**TO DO:** Could you repeat every record below exactly, leaving out the pictures?

**Screenshot grounding data:**
####################

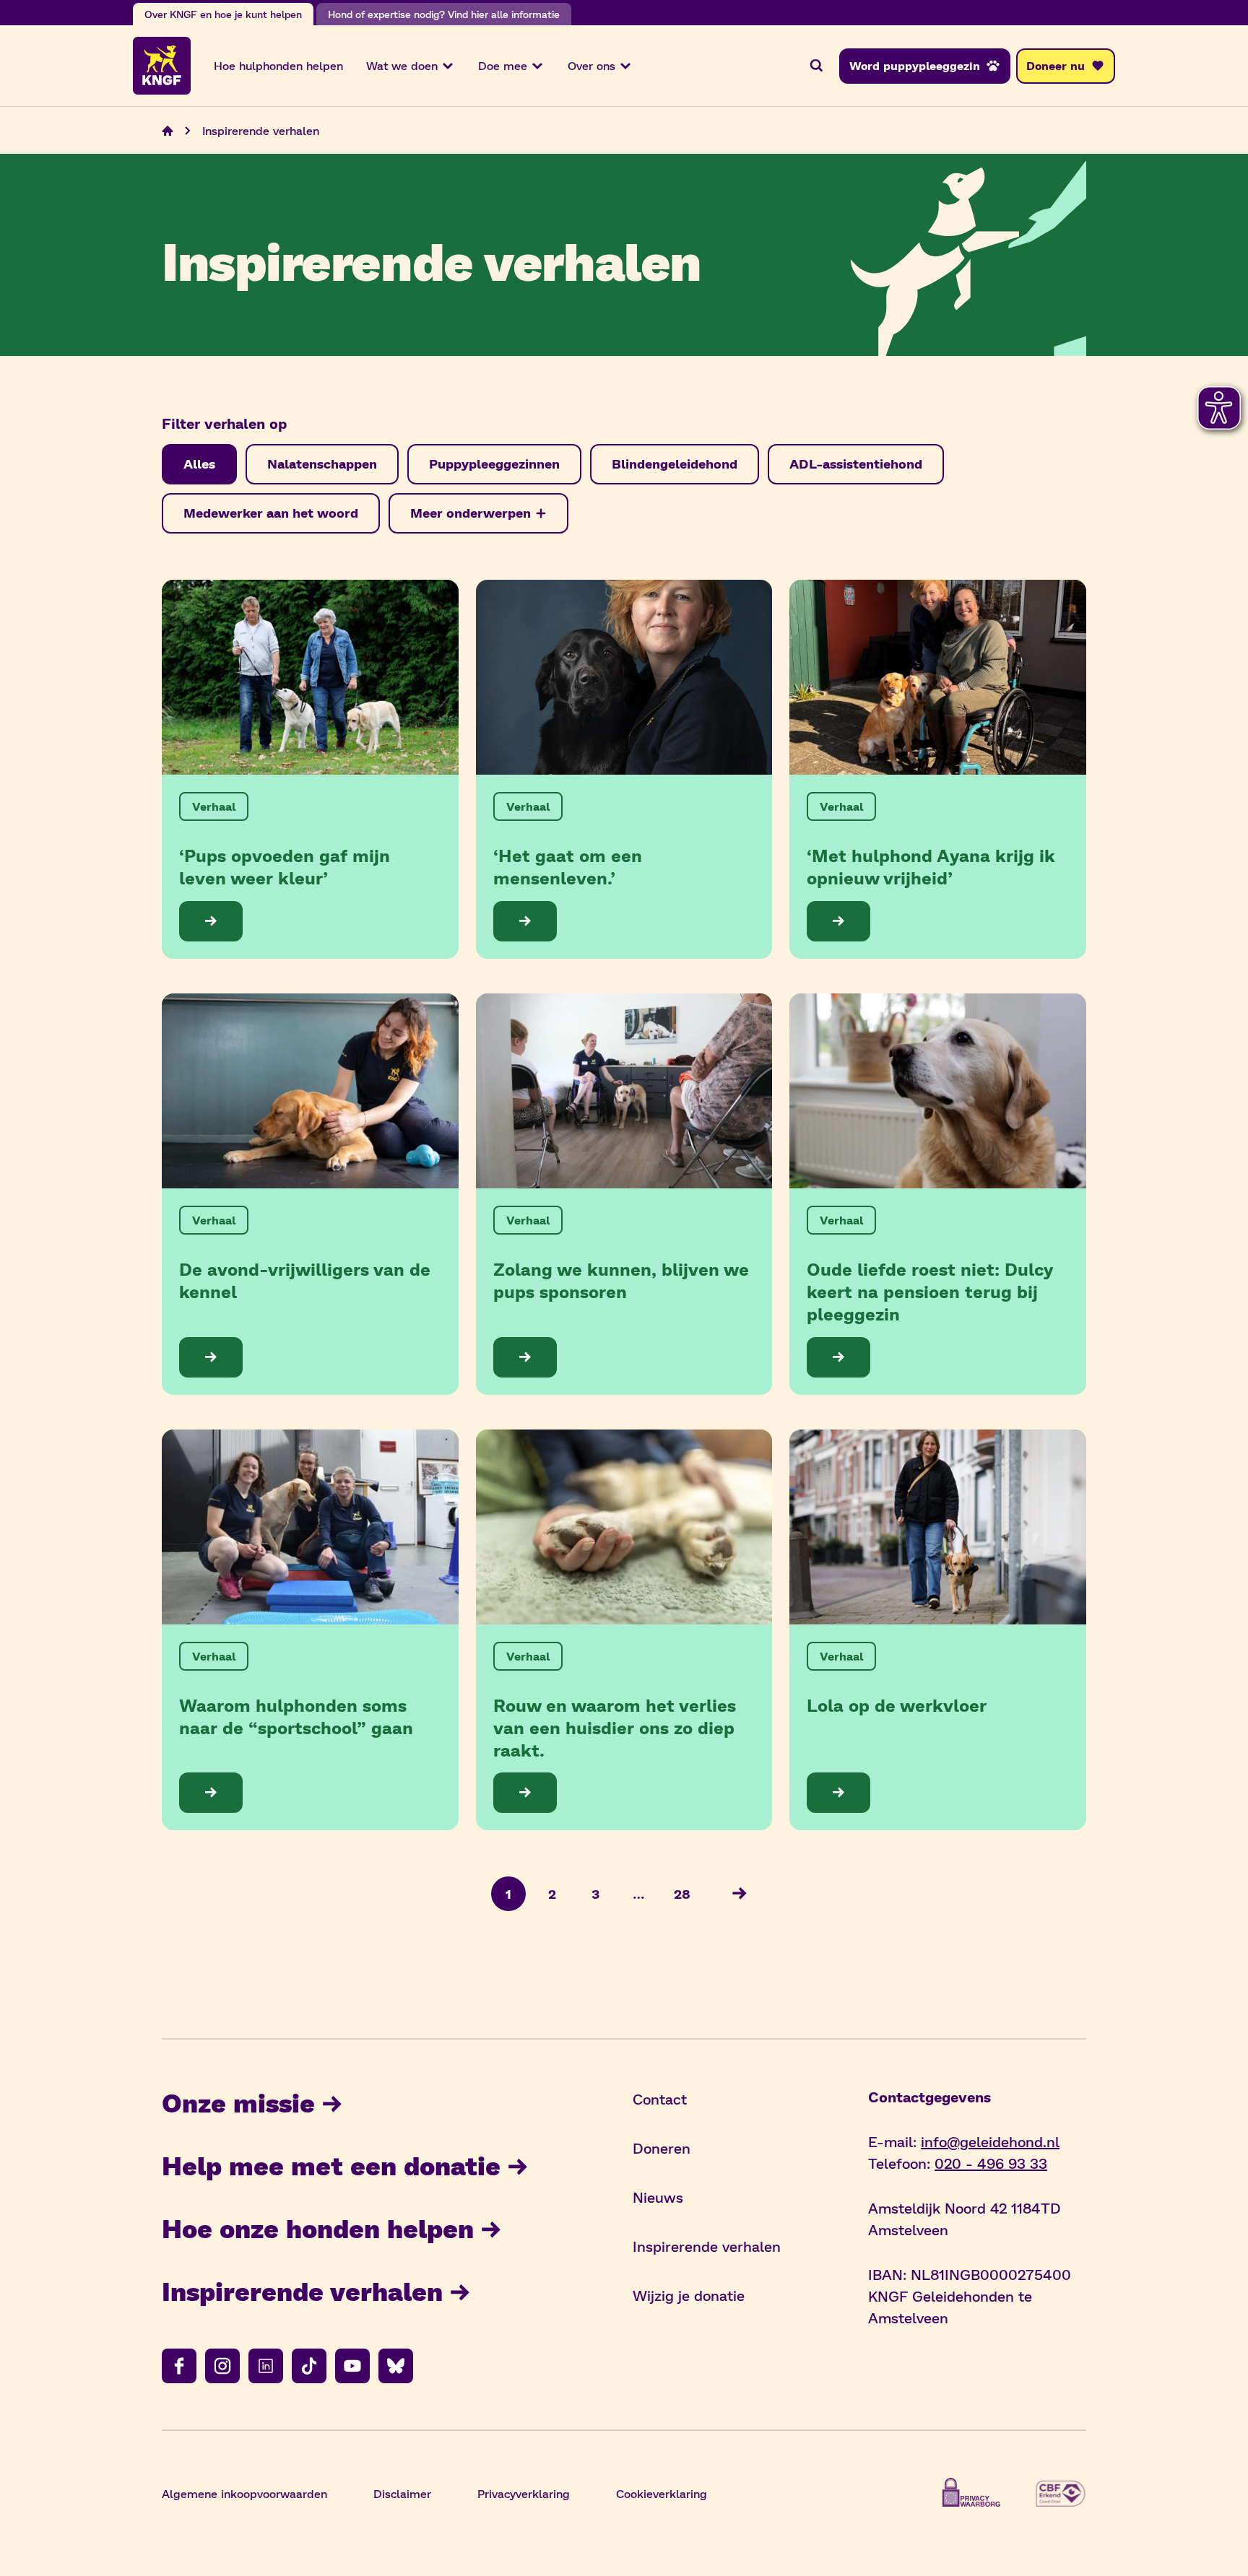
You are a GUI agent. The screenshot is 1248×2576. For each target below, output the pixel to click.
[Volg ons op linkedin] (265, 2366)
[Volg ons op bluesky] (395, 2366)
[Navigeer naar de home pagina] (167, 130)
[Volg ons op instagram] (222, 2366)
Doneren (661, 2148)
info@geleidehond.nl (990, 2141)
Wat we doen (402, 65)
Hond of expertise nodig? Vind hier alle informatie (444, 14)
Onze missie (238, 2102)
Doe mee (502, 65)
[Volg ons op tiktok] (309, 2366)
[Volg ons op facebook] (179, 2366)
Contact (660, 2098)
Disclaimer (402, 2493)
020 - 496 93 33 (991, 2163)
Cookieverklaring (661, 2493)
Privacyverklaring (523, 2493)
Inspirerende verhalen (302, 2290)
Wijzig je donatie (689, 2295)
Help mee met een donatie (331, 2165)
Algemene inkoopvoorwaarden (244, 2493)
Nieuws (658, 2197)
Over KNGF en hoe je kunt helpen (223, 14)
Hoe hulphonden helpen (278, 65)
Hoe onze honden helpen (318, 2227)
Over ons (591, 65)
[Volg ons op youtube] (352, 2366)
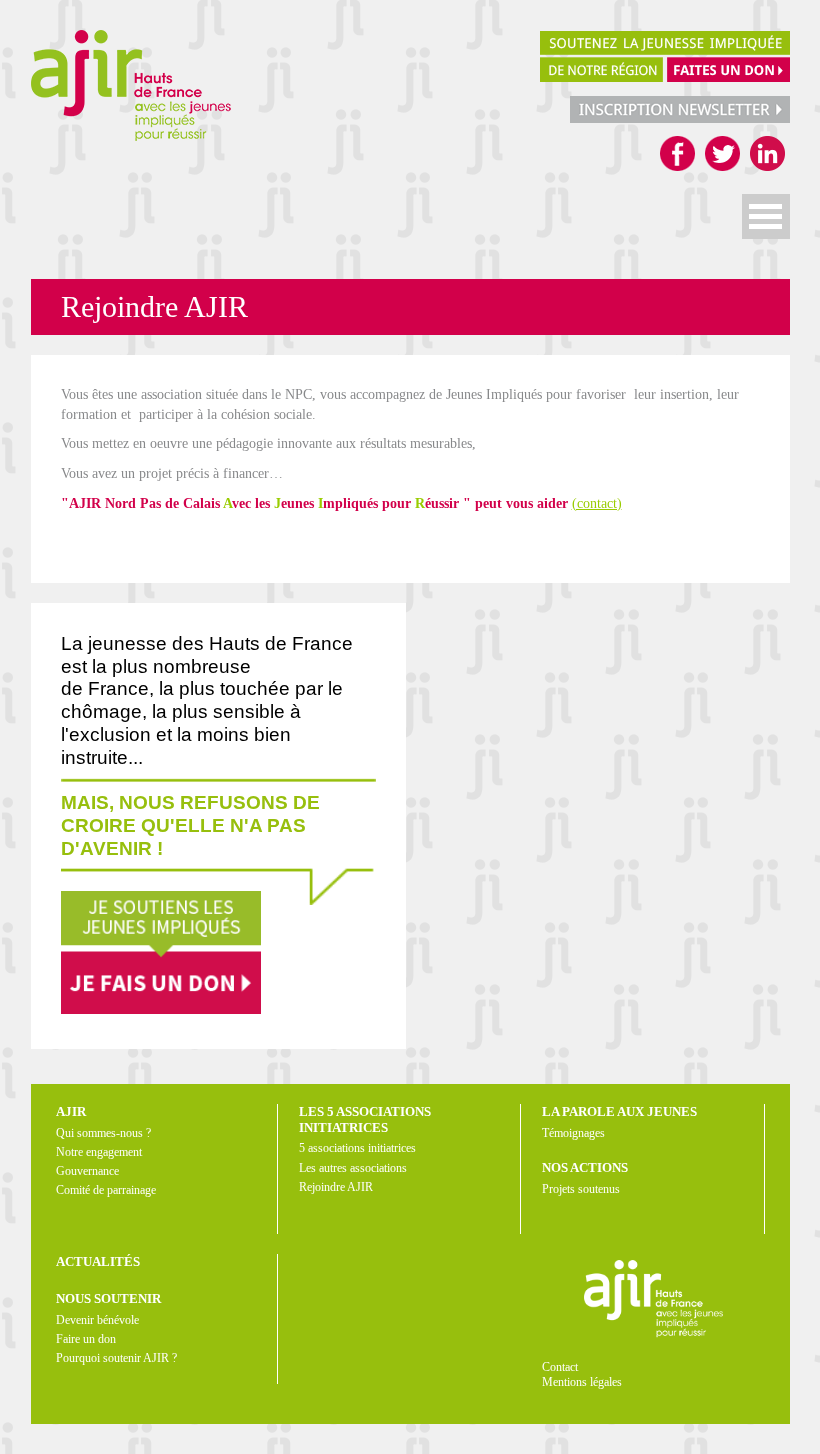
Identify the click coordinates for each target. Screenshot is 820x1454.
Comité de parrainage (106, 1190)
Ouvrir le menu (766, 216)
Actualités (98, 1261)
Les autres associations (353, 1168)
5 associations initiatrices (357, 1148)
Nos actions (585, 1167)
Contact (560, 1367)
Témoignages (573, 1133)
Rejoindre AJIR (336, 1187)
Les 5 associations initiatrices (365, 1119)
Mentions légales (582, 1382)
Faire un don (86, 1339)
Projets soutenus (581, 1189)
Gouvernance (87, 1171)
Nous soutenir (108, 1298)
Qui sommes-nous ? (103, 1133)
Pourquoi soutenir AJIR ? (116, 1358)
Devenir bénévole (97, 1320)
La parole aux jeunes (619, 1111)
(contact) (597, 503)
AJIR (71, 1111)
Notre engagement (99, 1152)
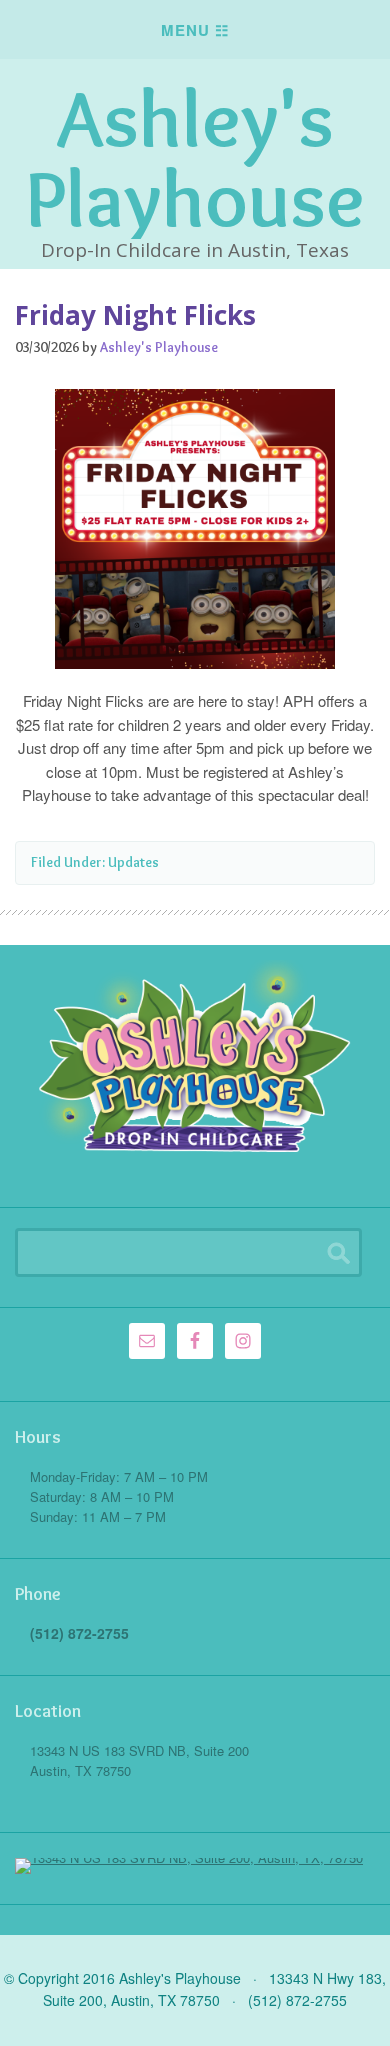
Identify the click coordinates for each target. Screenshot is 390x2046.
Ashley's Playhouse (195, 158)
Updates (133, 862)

####################

**TASK ANSWER:**
You are a GUI agent. The screenshot is 1248×2576. For each target below, output the pixel to click.
[Volg ons op linkedin] (265, 2366)
[Volg ons op bluesky] (395, 2366)
[Navigeer naar de home pagina] (167, 130)
[Volg ons op instagram] (222, 2366)
Doneren (661, 2148)
info@geleidehond.nl (990, 2141)
Wat we doen (402, 65)
Hond of expertise nodig? Vind hier alle informatie (444, 14)
Onze missie (238, 2102)
Doe mee (502, 65)
[Volg ons op tiktok] (309, 2366)
[Volg ons op facebook] (179, 2366)
Contact (660, 2098)
Disclaimer (402, 2493)
020 - 496 93 33 (991, 2163)
Cookieverklaring (661, 2493)
Privacyverklaring (523, 2493)
Inspirerende verhalen (302, 2290)
Wijzig je donatie (689, 2295)
Help mee met een donatie (331, 2165)
Algemene inkoopvoorwaarden (244, 2493)
Nieuws (658, 2197)
Over KNGF en hoe je kunt helpen (223, 14)
Hoe hulphonden helpen (278, 65)
Hoe onze honden helpen (318, 2227)
Over ons (591, 65)
[Volg ons op youtube] (352, 2366)
Identify the click coordinates for each target. Screenshot is 820x1454.
Comité de parrainage (106, 1190)
Ouvrir le menu (766, 216)
Actualités (98, 1261)
Les autres associations (353, 1168)
5 associations initiatrices (357, 1148)
Nos actions (585, 1167)
Contact (560, 1367)
Témoignages (573, 1133)
Rejoindre AJIR (336, 1187)
Les 5 associations initiatrices (365, 1119)
Mentions légales (582, 1382)
Faire un don (86, 1339)
Projets soutenus (581, 1189)
Gouvernance (87, 1171)
Nous soutenir (108, 1298)
Qui sommes-nous ? (103, 1133)
Pourquoi soutenir AJIR ? (116, 1358)
Devenir bénévole (97, 1320)
La parole aux jeunes (619, 1111)
(contact) (597, 503)
AJIR (71, 1111)
Notre engagement (99, 1152)
Identify the click coordinates for each target. Screenshot is 390x2046.
Ashley's Playhouse (195, 158)
Updates (133, 862)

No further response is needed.